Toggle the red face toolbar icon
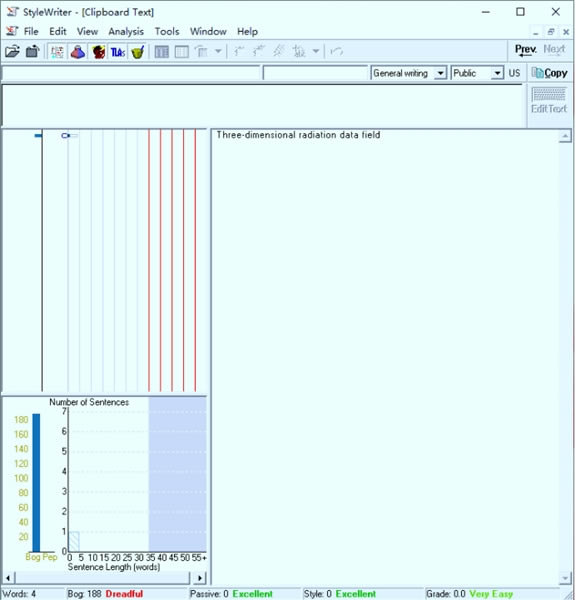[x=98, y=52]
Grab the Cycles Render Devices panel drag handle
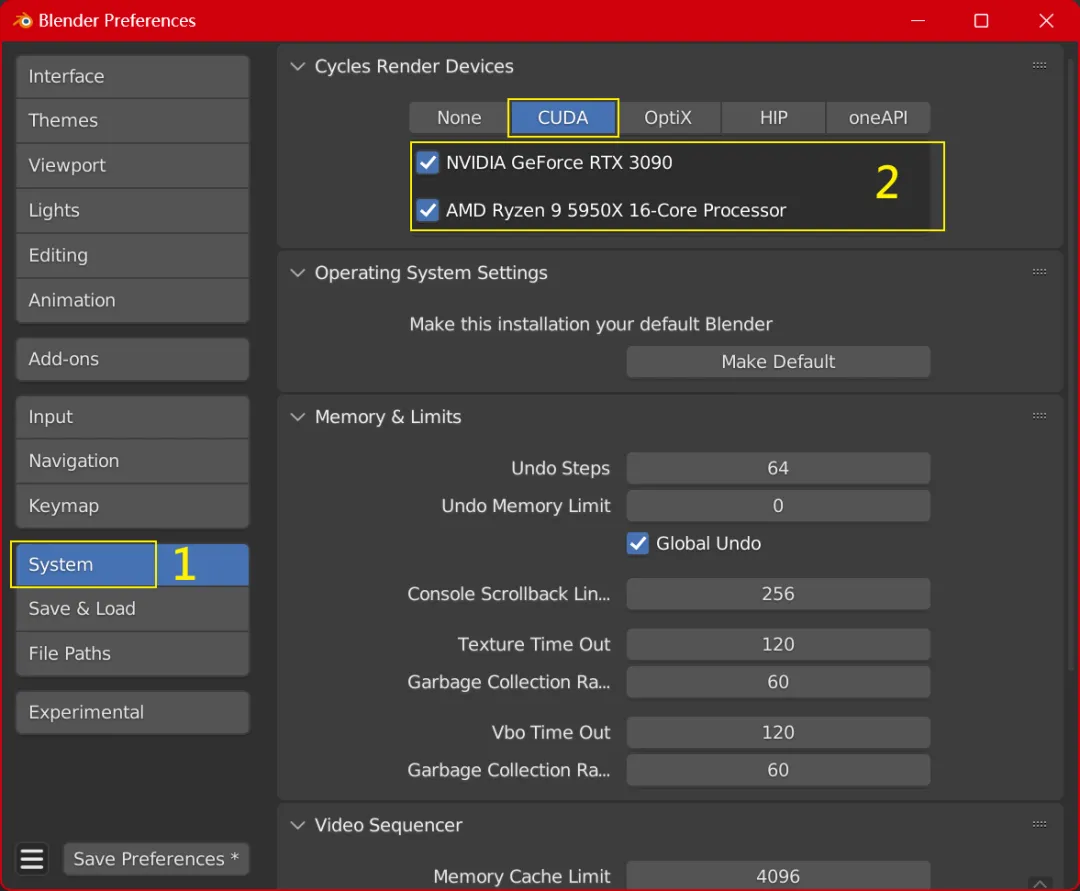1080x891 pixels. [1039, 66]

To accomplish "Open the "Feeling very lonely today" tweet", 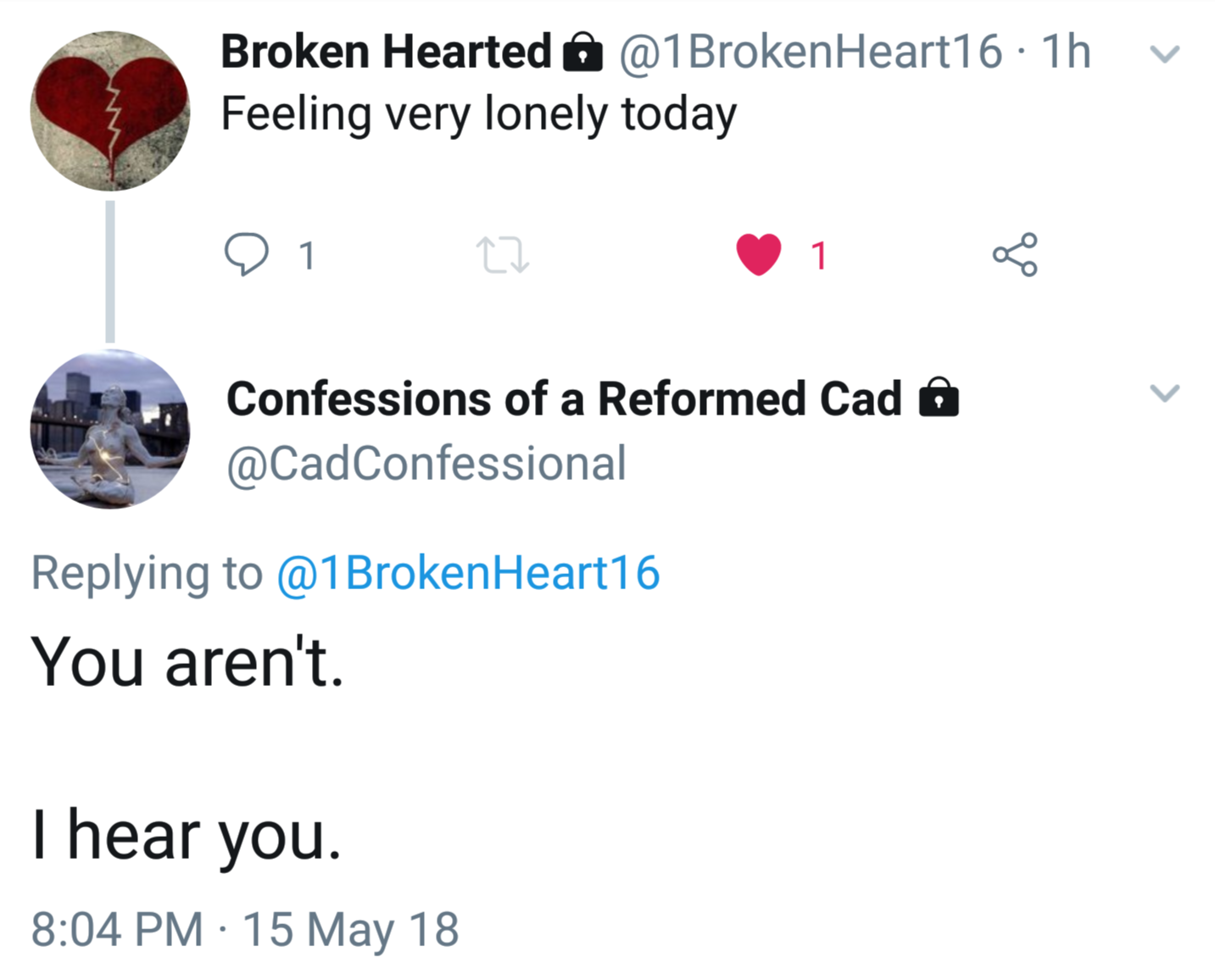I will (478, 114).
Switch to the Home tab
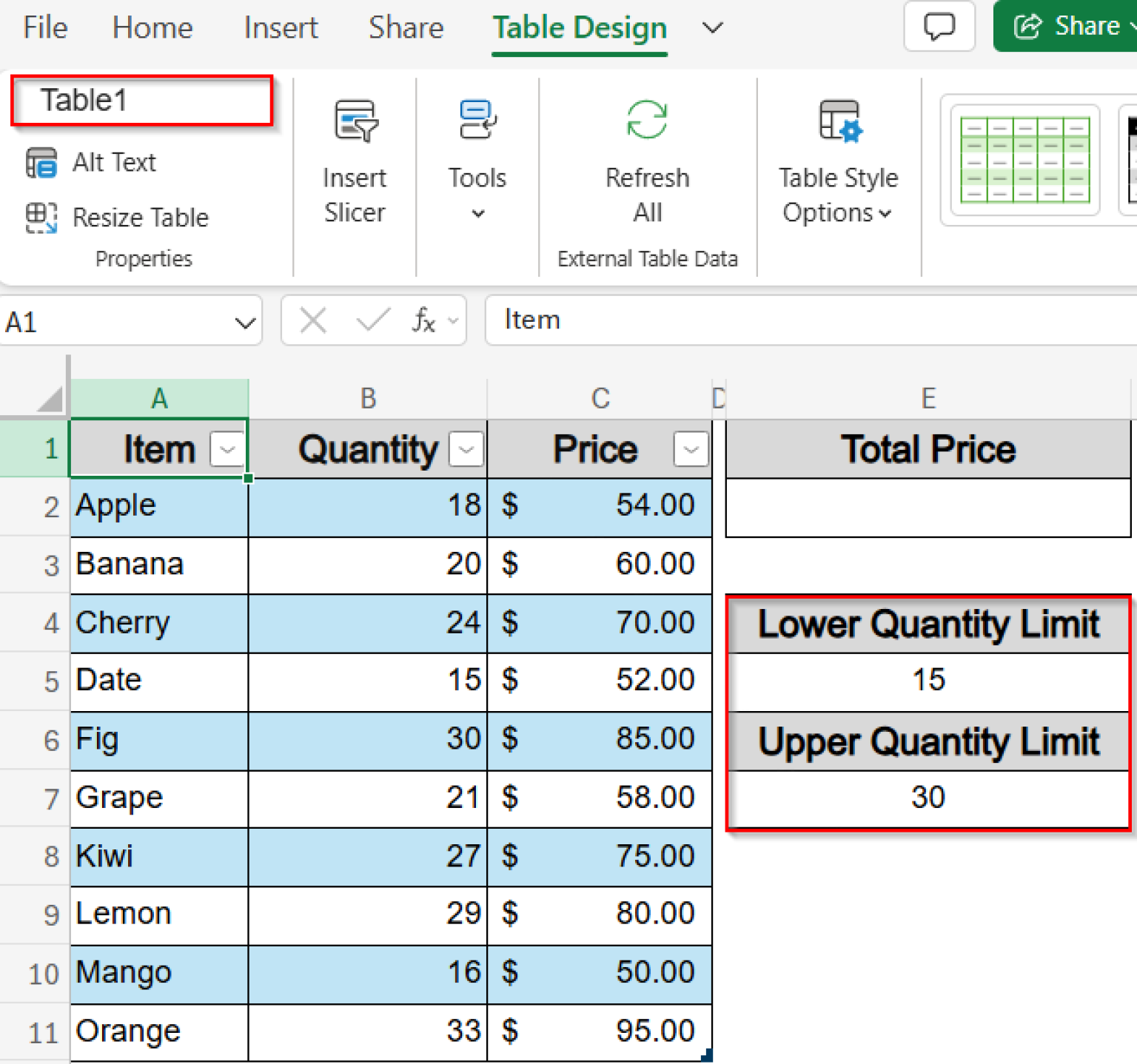This screenshot has width=1137, height=1064. click(151, 27)
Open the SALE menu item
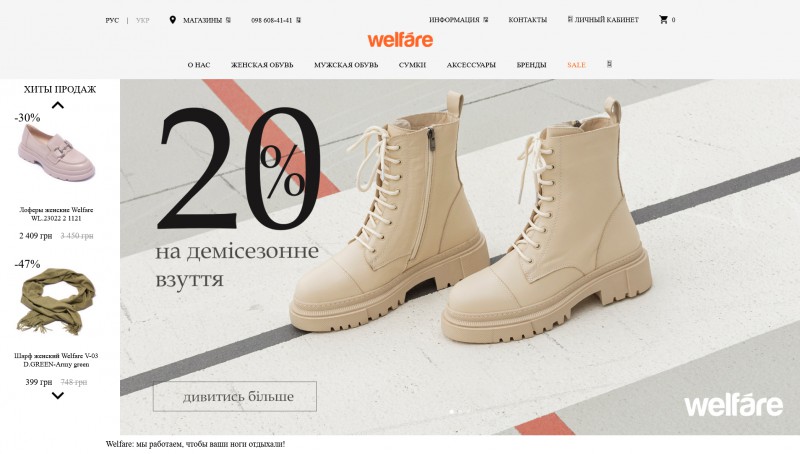 pos(577,65)
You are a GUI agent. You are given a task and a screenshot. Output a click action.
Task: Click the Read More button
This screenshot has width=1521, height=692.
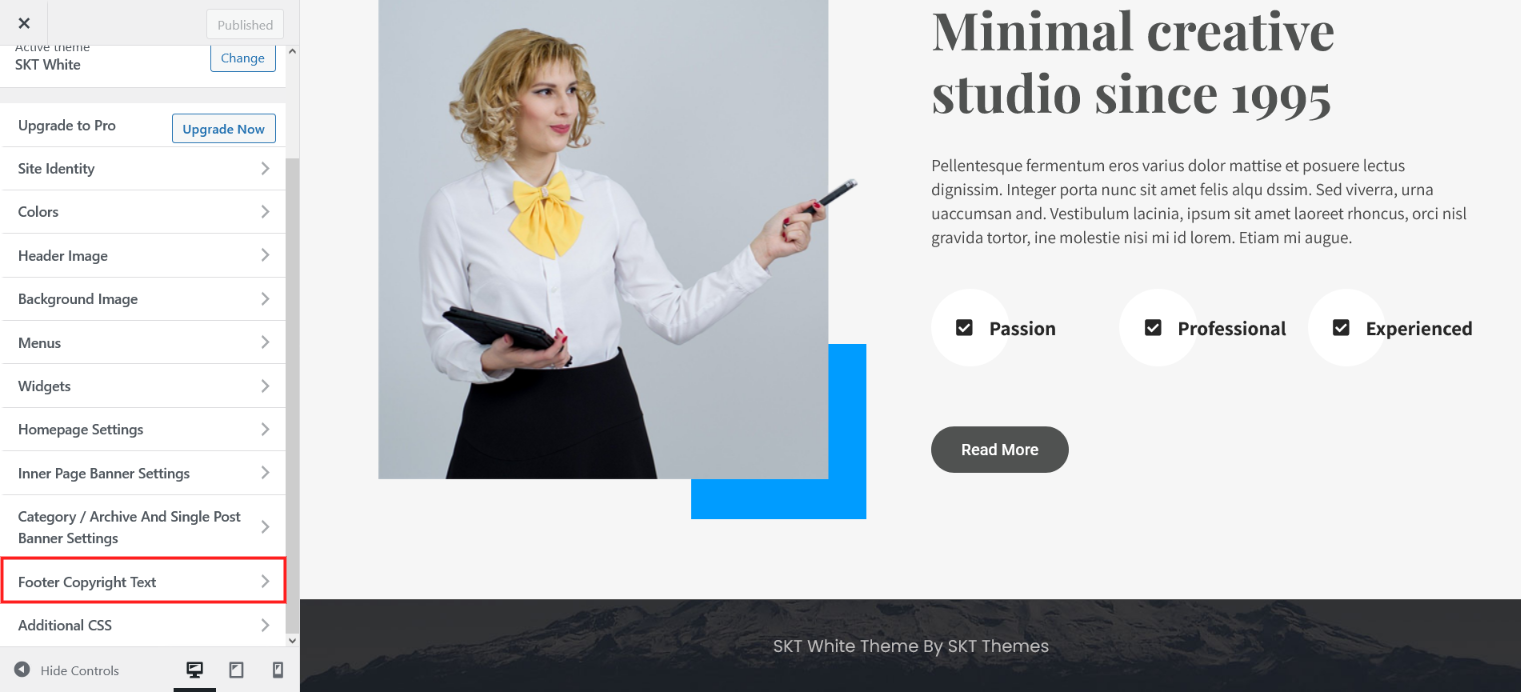(x=1000, y=449)
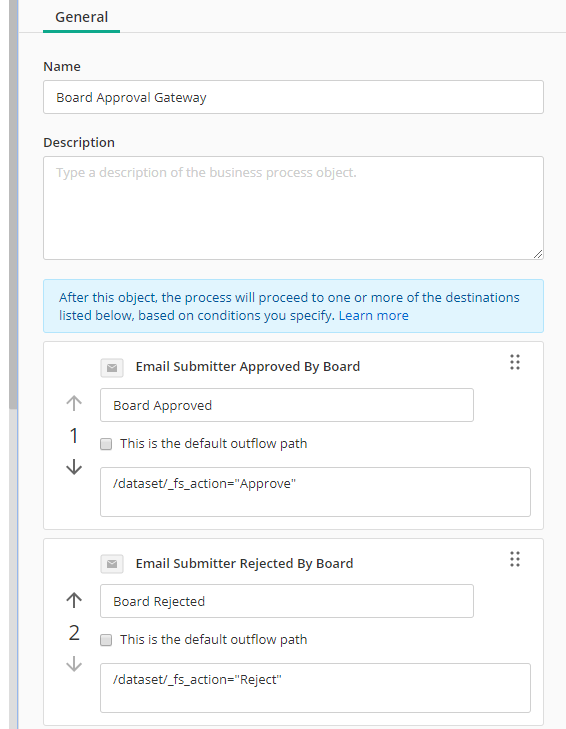Click email icon beside Email Submitter Rejected By Board
Viewport: 566px width, 729px height.
(112, 564)
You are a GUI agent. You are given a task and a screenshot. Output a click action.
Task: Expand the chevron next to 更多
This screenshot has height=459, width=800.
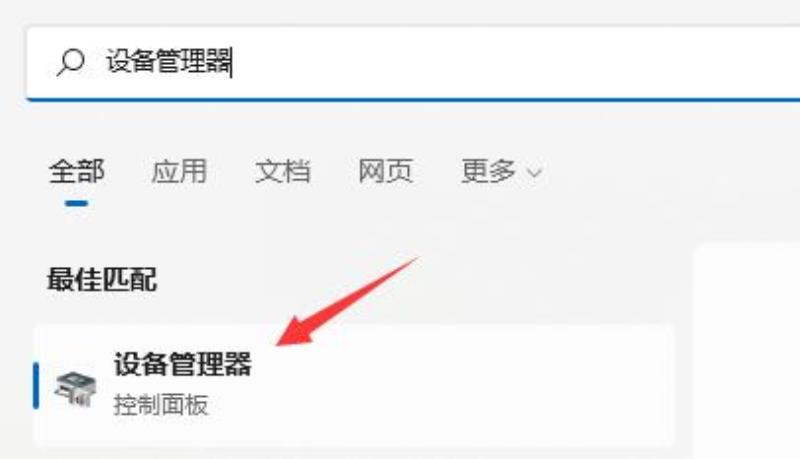tap(534, 173)
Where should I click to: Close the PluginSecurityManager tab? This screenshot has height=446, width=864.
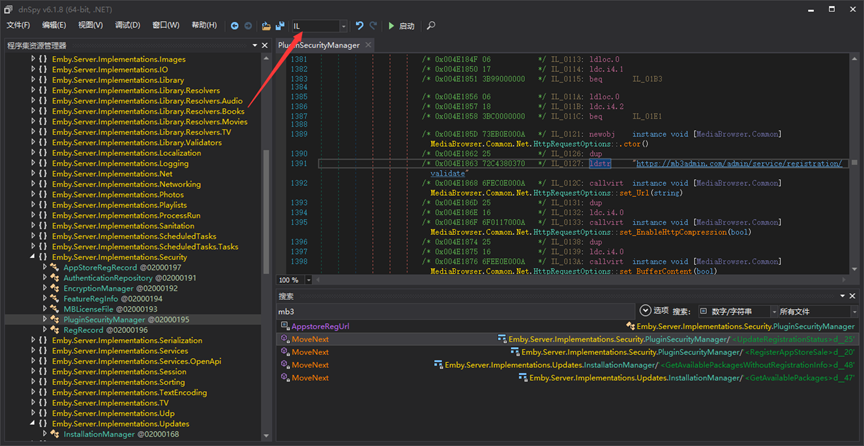tap(368, 45)
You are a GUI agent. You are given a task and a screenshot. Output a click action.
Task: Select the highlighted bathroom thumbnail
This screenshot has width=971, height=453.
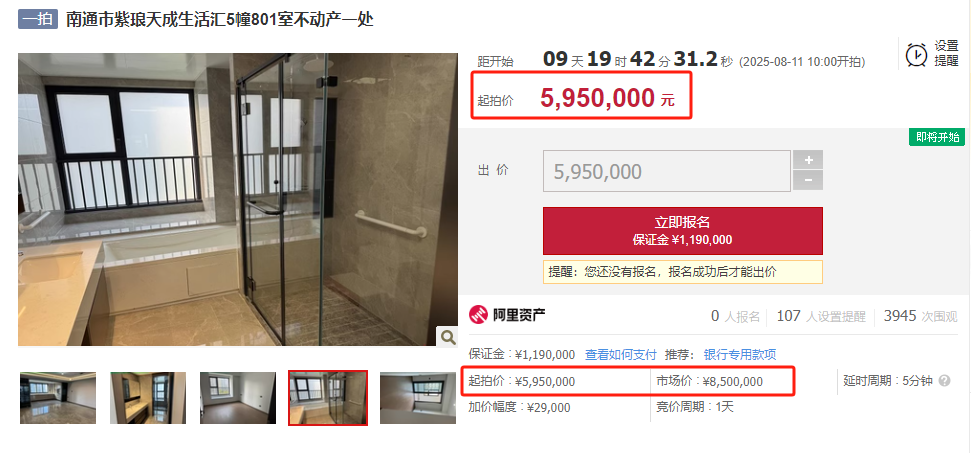pos(328,398)
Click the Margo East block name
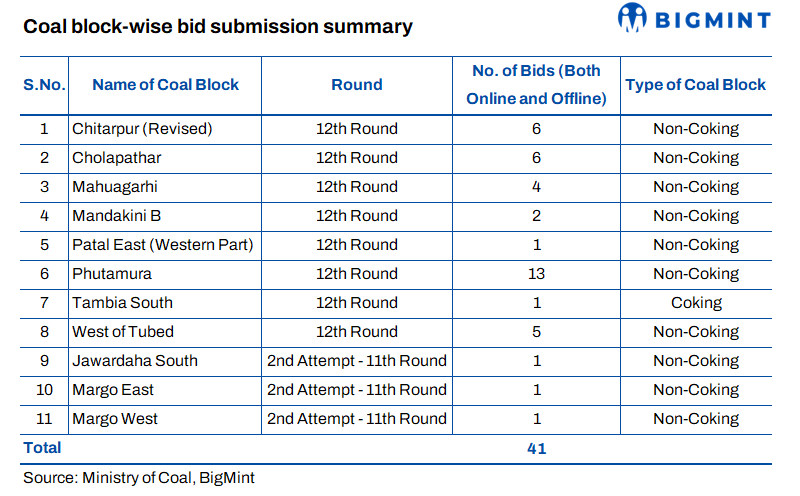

# Aim of the task
Beginning with the line that contains "This screenshot has width=1521, height=692.", output each line of the material above through the last one exactly as it stands. Do not include the pictures.

# Solution to this problem
This screenshot has width=1521, height=692.
(x=1000, y=449)
Click email icon beside Email Submitter Rejected By Board
Viewport: 566px width, 729px height.
(112, 564)
You are a GUI agent. You are given a task and a screenshot. Output a click action.
Task: Expand the chevron next to 更多
This screenshot has height=459, width=800.
tap(534, 173)
Where should I click to: Close the PluginSecurityManager tab? This screenshot has height=446, width=864.
tap(368, 45)
You are a GUI agent. You are given a task and a screenshot. Output a click action.
Task: Select the highlighted bathroom thumbnail
This screenshot has width=971, height=453.
pos(328,398)
Click the Margo East block name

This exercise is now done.